September 2003 | The king of gums

Gum update.

So, today I head out to Uwajimaya, peerless Asian grocery store, in search of my beloved Xylitol Lime Mint, to no avail. Other intriguing gums presented themselves, and so I purchased:

  • Meiji Xylish Fruity Mint and Clear Green
  • Lotte Cool Mint
  • Lotte Black Black Super Menthol (later discovered to not be a gum at all, but rather, a candy).

If I were truly industrious I would race upstairs to scan in the gums and give you an idea of what we are working with here. But it is late, and the scanner is all the way at the top of the stairs, whereas myself and the aforementioned gums are down here.

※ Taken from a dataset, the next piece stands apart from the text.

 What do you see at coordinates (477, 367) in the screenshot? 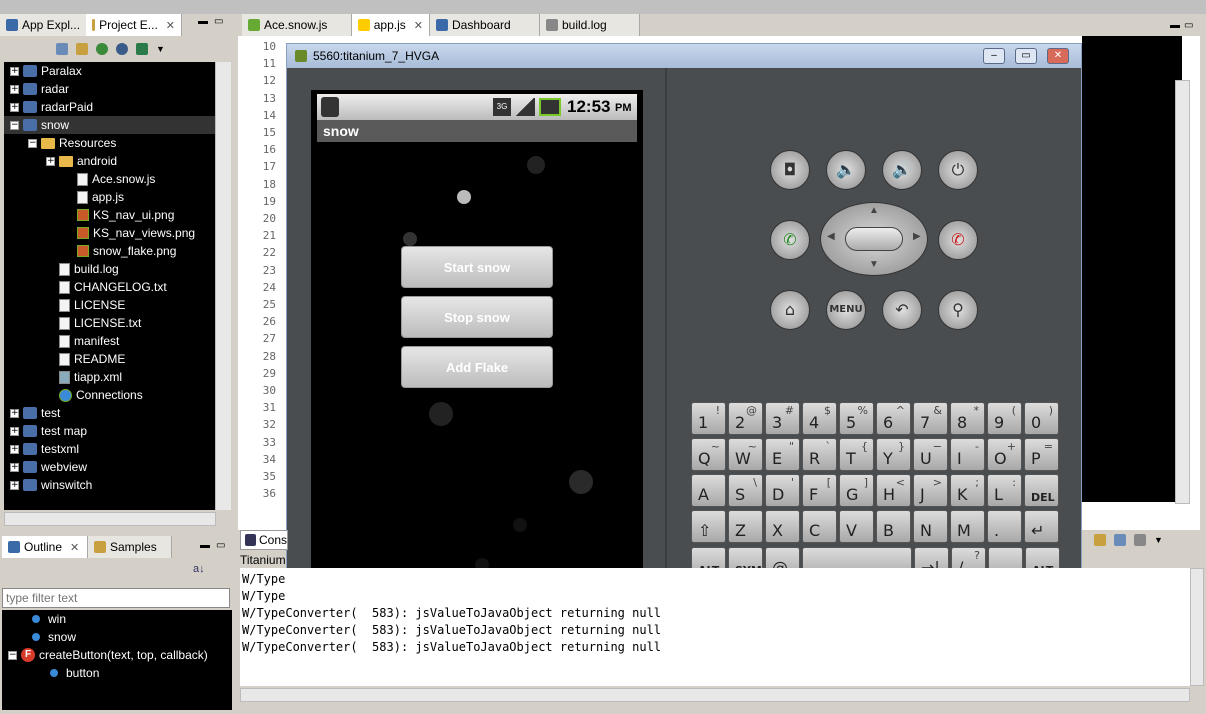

So far I have only sampled Fruity Mint (thrown into the basket last minute by the husband as a dare) as fruit gums tend toward abstract, chemical flavoring which rather rapidly departs from the gum, leaving the chewer questioning its very purpose. It is no small wonder that mint gums reign supreme for this reason-- they have staying power.

I am unsurprised to announce that Fruity Mint was a rather unsavory coupling nature's worst tasting fruit, the grapefruit, and a barely-there base note of mint which fled the gum like a suspect, leaving me with a quickly closing window of artificial, stingy-sweet grapefruit taste. This said, the entire concept of the Xylish gum packaging redeemed it utterly, as the Xylish gums have built into them a handy pull-out gum pellet storage door that folds into a space-saving half-package once at least six of the twelve pieces had been chewed by a hapless, grapefruit-loving fool. The sheer unamerican concept of saving space in a six inch gum package, which folds upon itself to become even more outrageously, stylishly compact, shot this ungodly flavored gum several rungs up Gum's many-runged ladder of greatness. Of course this leaves Xylish Fruity Mint innumerable rungs beneath the reigning champion of all global gums.... Lotte Xylitol Lime Mint.

(the original rant...)

But first, a letter: it seems a bizarre coincidence that a letter should arrive today describing in totally clear terms exactly what we were trying to accomplish with tiny dog's site re-design. How did he know?

Back to the gum: I just realized that I need to do an extended rant about gum. For the last several years I have been on a global search for the perfect gum, which has led me to reject all American stick-based gums as too substantive and gummy, with that ever present in-your-face pesticide-level of mint (a feature common to all unsubtle Amerigums) in favor of pellet-style gums that hail from distant lands.

So far there is a clear winner in the race for global gum dominance, a gum that is the Lance Armstrong of gums in my experience so far, beating out even the delightfully realistic spearmint flavor of Extra European spearmint pellet gum.

The mightiest of all gums... introduced to me by a co-worker when I was in Tokyo last March... drum roll please:

Tragically, I just finished the last of the 8 packs I had, and now I am totally bereft of any gum save for the scalding mint and overwhelming sweetness of our disgusting Amerigums. The worst part is there are people out there who would consider this critique of unsubtle American gum to be unpatriotic. That's the state of things in the US today people. Shut up and wave your flag and get back into the unemployment line before I kick your ass for insulting American gums!